▶ **Problem details**: The entries below are to be repeated exactly, and their pictures left out.

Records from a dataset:

################

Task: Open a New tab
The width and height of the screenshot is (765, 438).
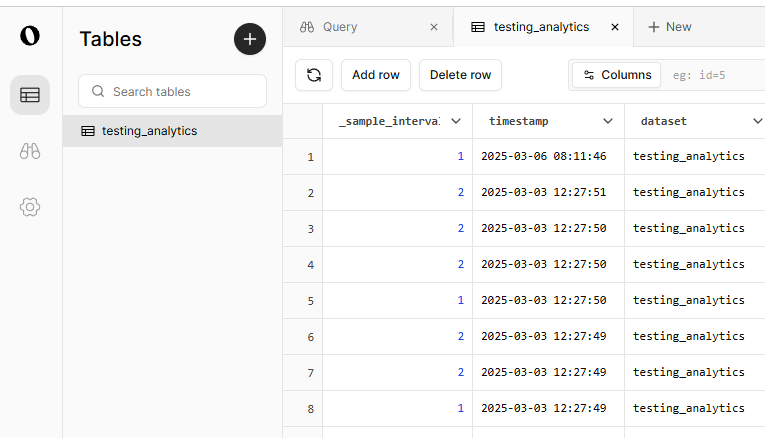Action: [670, 27]
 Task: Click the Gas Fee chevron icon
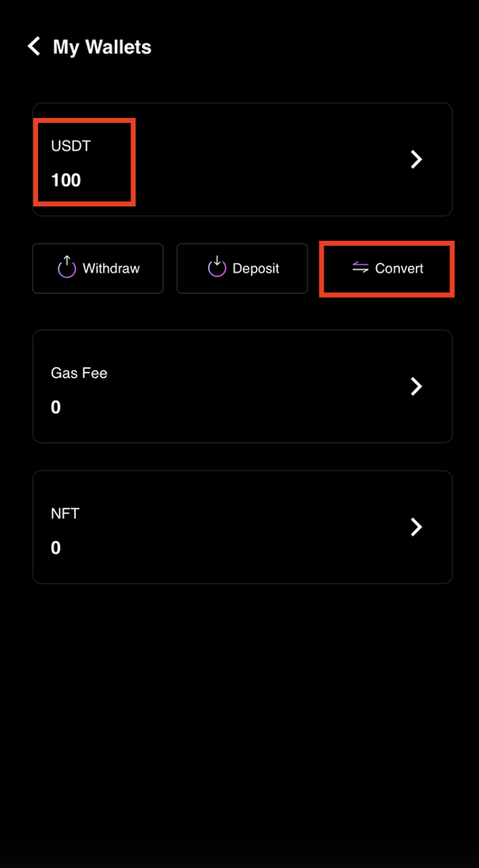(x=416, y=386)
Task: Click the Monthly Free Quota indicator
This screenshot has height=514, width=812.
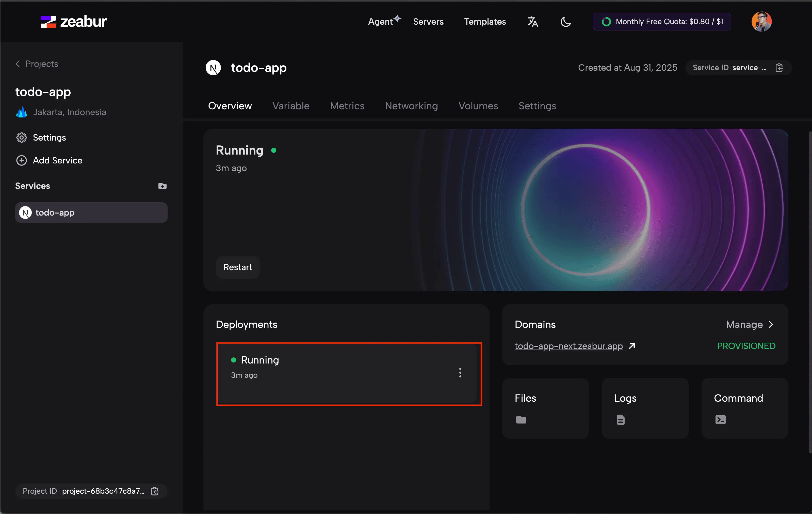Action: 662,22
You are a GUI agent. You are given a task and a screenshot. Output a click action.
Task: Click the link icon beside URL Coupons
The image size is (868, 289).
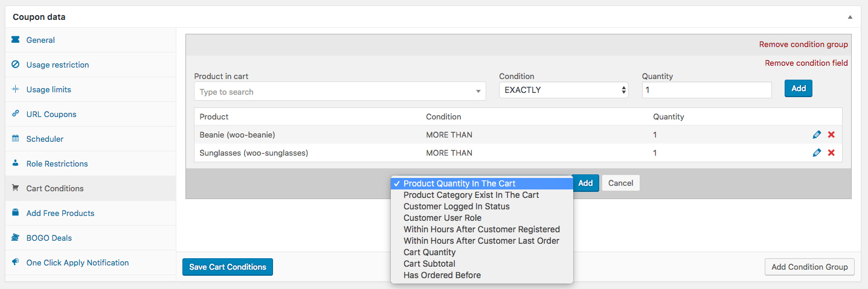click(16, 114)
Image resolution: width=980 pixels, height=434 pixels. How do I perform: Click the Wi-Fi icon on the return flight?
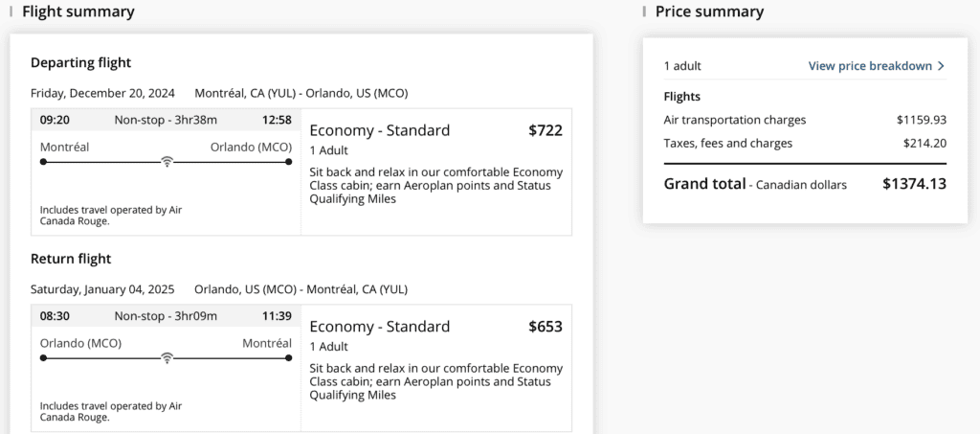[167, 358]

################

▶ **Problem solution**:
Task: Open a New tab
The width and height of the screenshot is (765, 438).
Action: [670, 27]
 Task: Click the Gas Fee chevron icon
(x=416, y=386)
Task: Click the Monthly Free Quota indicator
This screenshot has height=514, width=812.
Action: 662,22
You are a GUI agent. You are given a task and a screenshot. Output a click action.
Task: Click the link icon beside URL Coupons
The image size is (868, 289).
click(16, 114)
Image resolution: width=980 pixels, height=434 pixels. How do I perform: Click the Wi-Fi icon on the return flight?
[167, 358]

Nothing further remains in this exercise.